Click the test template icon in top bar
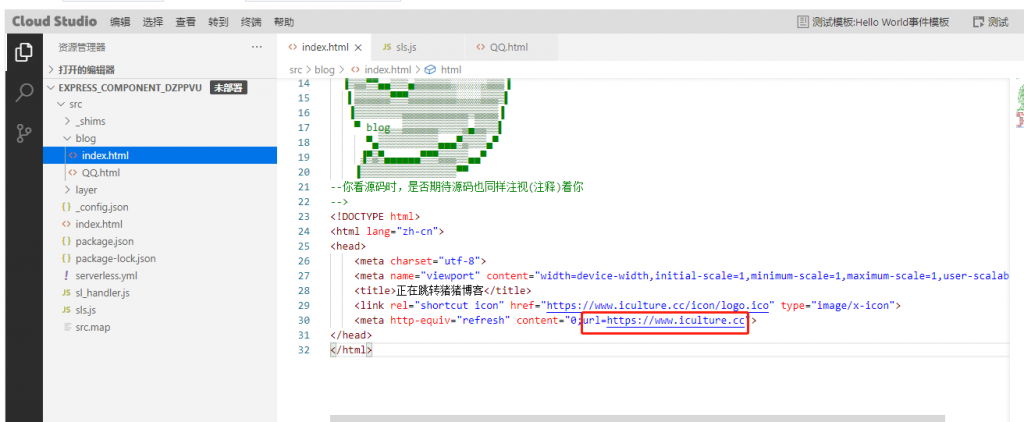Viewport: 1024px width, 422px height. 802,21
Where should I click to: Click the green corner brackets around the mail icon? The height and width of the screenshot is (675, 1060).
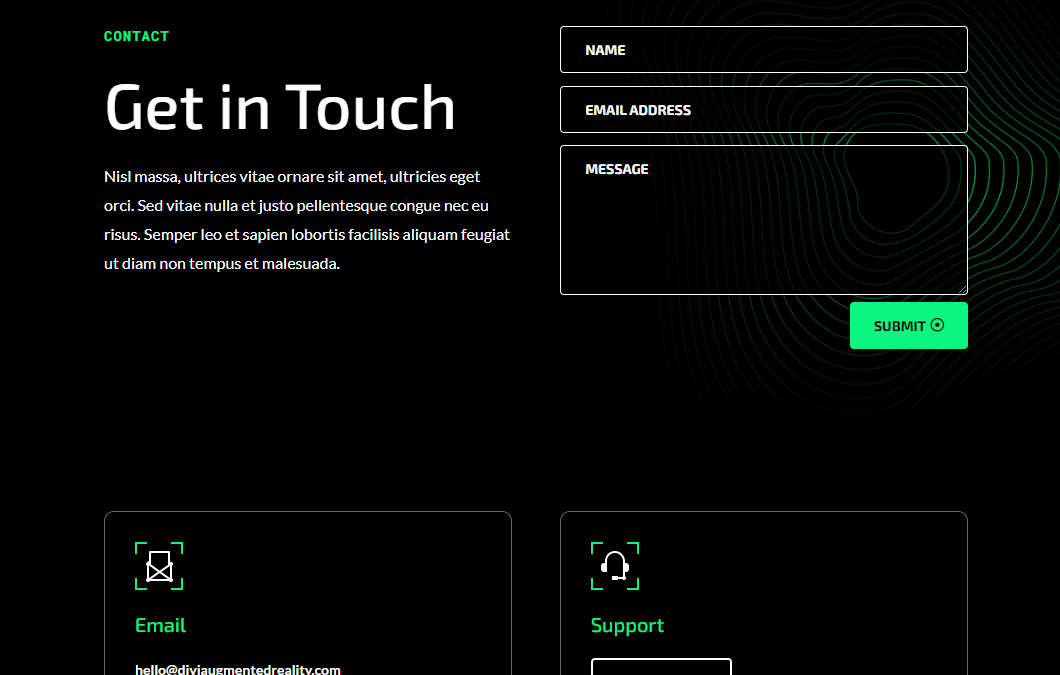pyautogui.click(x=160, y=566)
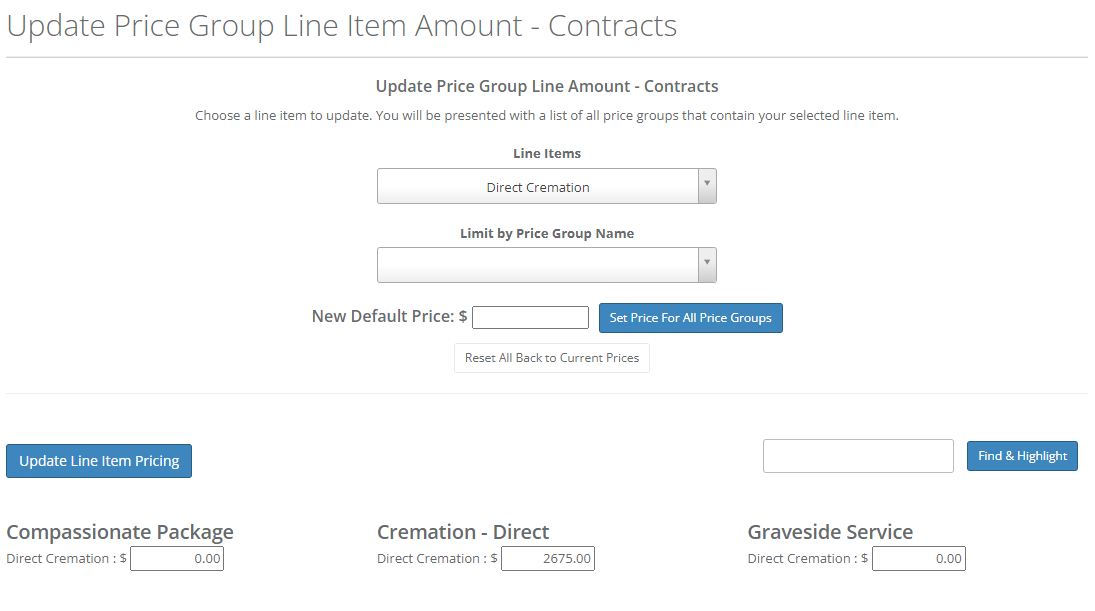This screenshot has height=611, width=1095.
Task: Click the page title Update Price Group Line Item Amount
Action: click(342, 26)
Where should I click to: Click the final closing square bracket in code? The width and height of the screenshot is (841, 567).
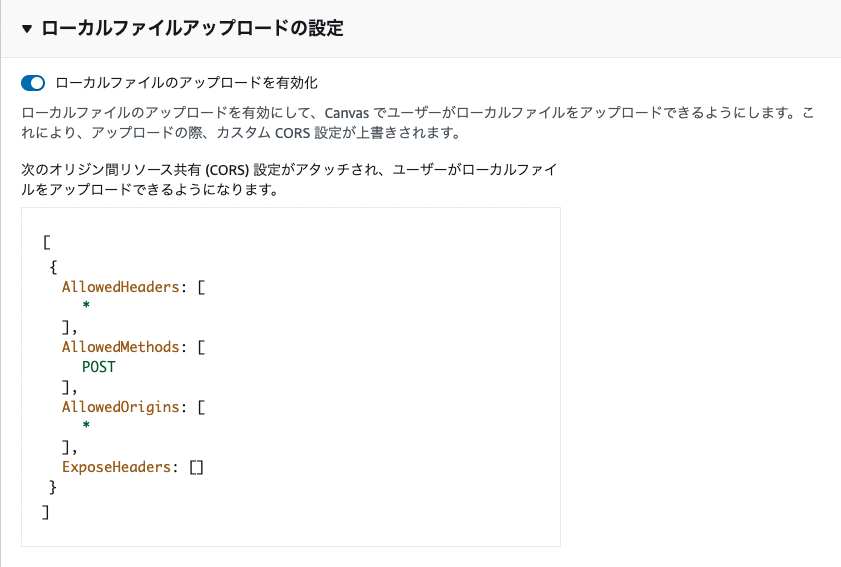[x=46, y=511]
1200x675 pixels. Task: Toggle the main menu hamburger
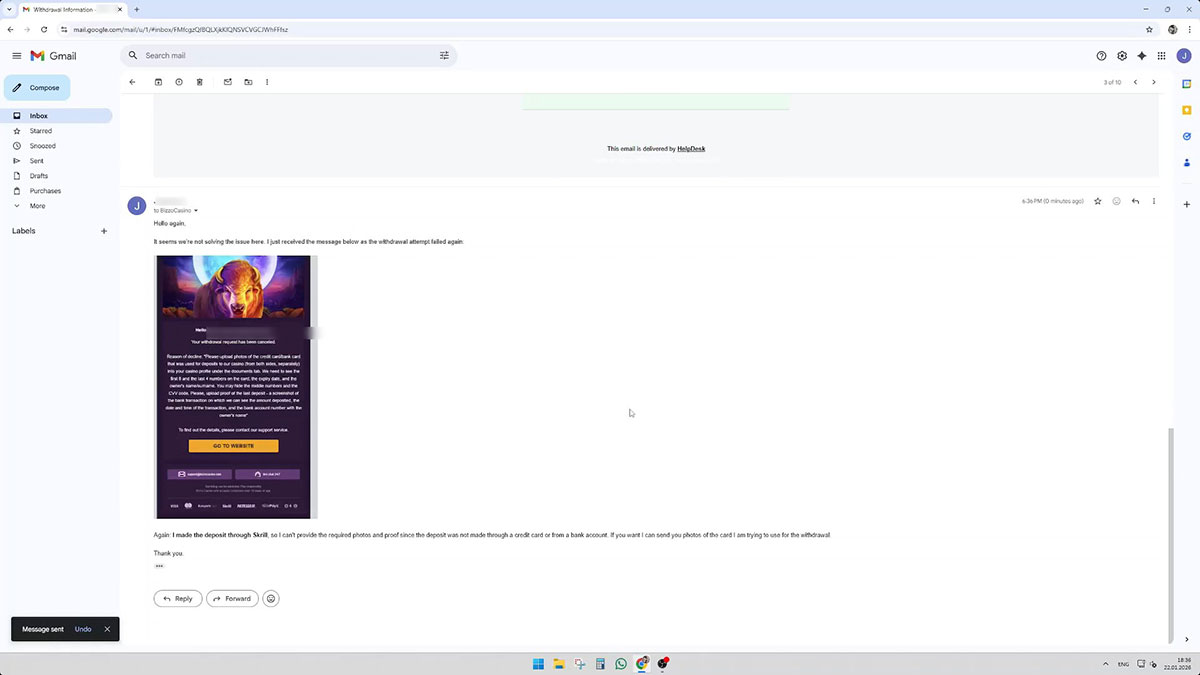(16, 56)
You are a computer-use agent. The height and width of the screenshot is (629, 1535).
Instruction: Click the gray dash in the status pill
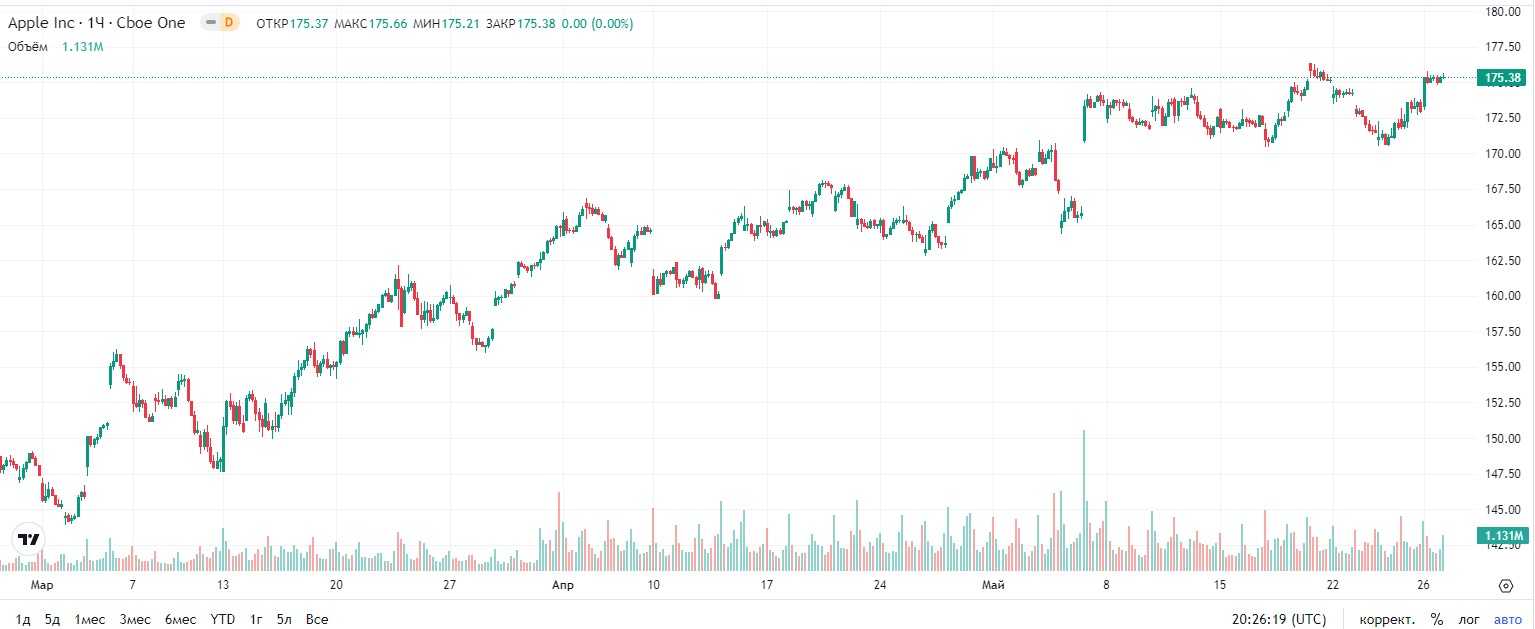(x=211, y=23)

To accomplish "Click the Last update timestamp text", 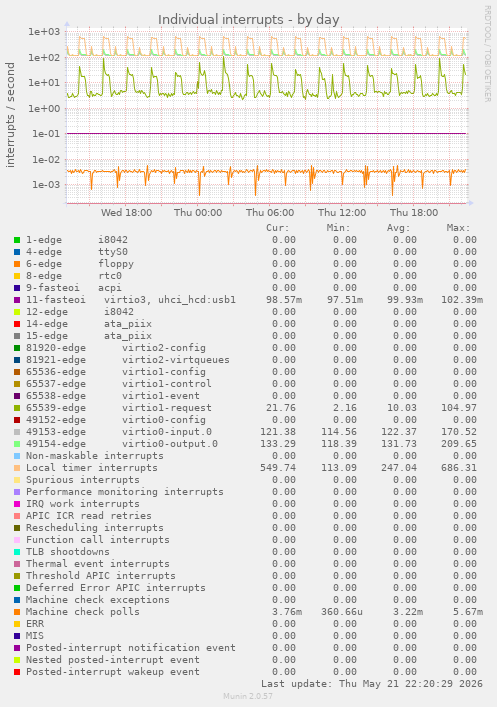I will point(372,684).
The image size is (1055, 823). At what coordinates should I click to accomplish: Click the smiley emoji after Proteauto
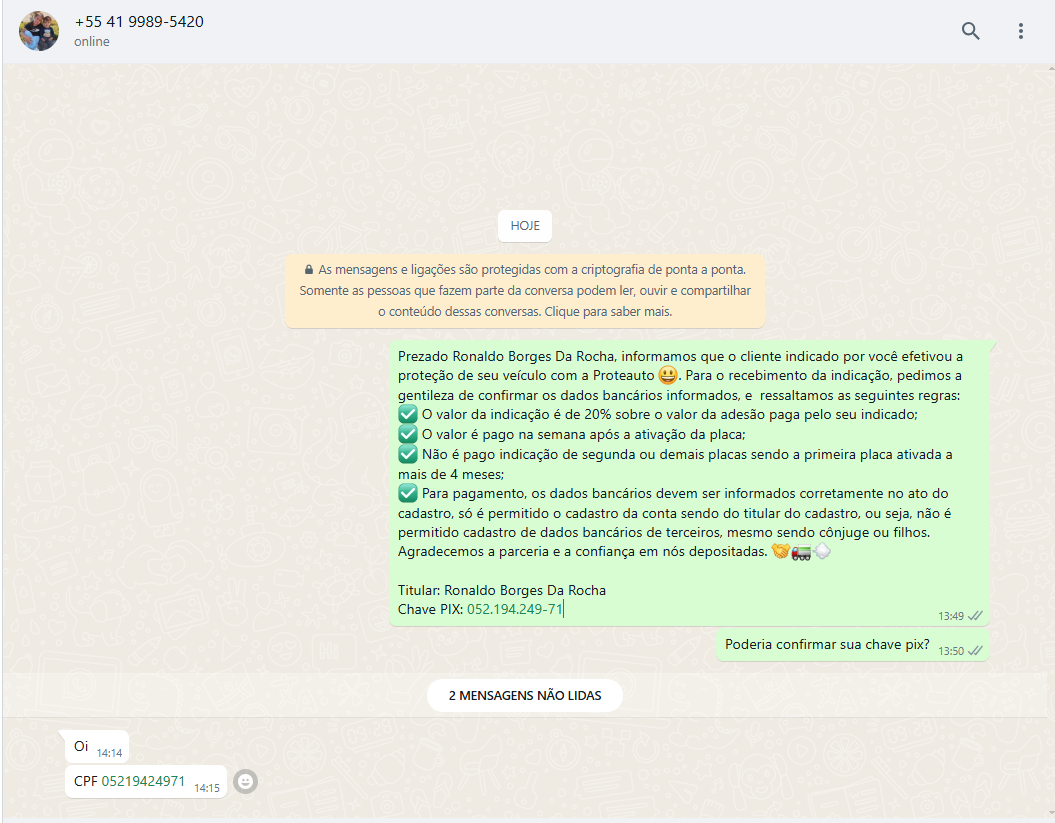click(x=667, y=376)
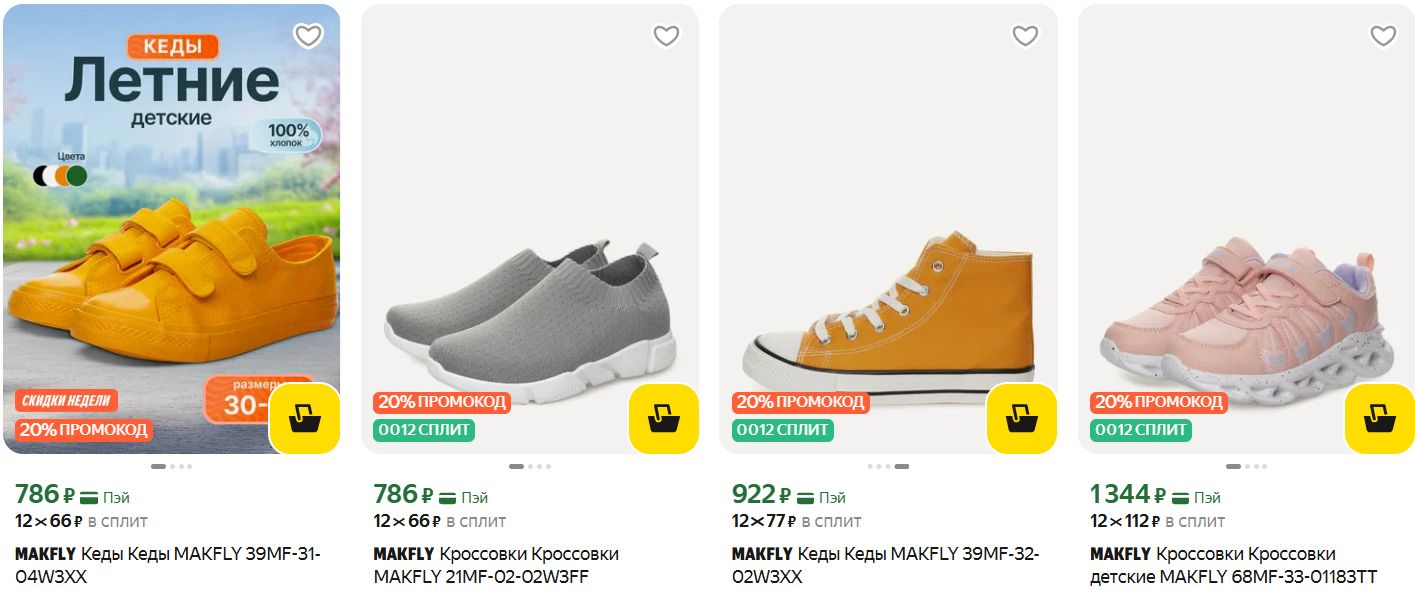Add pink kids sneakers to cart
The image size is (1415, 590).
1379,418
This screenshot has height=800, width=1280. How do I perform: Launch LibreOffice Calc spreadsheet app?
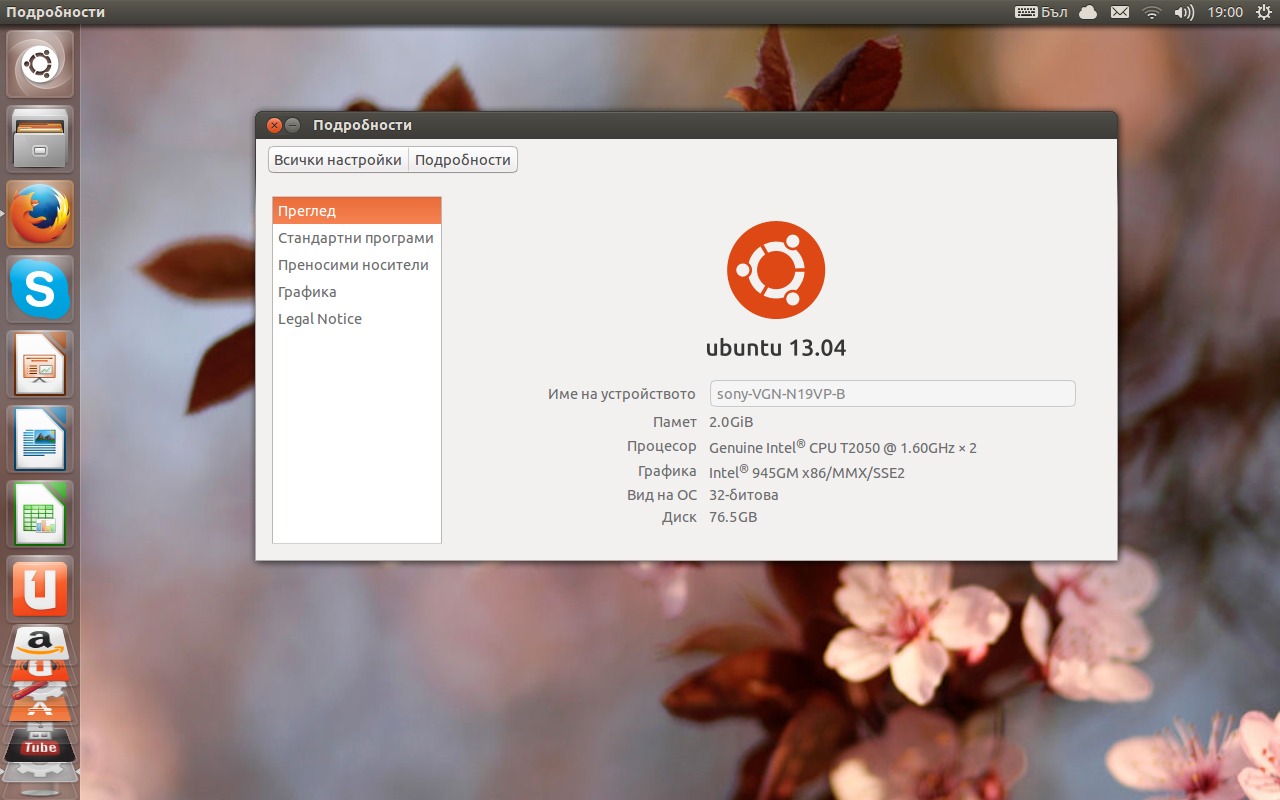(40, 514)
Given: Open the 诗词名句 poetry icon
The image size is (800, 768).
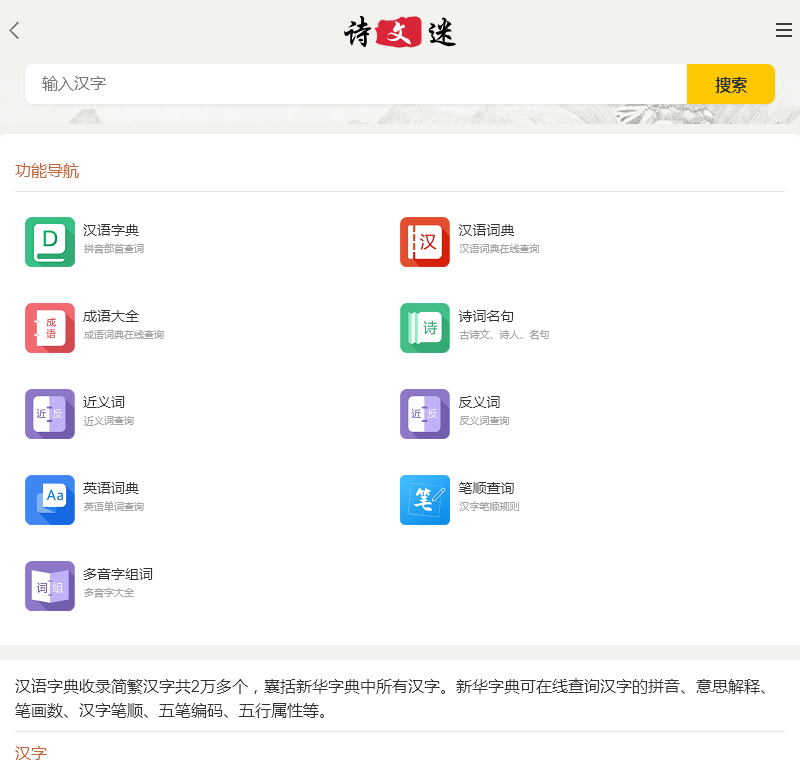Looking at the screenshot, I should (424, 327).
= = =
What needs to be done - Give back exactly the lines from the one that contains "The image size is (1055, 823)." to the final line of the data above, both included, with all pictures removed.

Written response -
The image size is (1055, 823). At what coordinates should I click to accomplish: Click the smiley emoji after Proteauto
click(x=667, y=376)
Add pink kids sneakers to cart
The image size is (1415, 590).
1379,418
This screenshot has height=800, width=1280. How do I perform: Launch LibreOffice Calc spreadsheet app?
(40, 514)
Given: Open the 诗词名句 poetry icon
The image size is (800, 768).
Looking at the screenshot, I should (424, 327).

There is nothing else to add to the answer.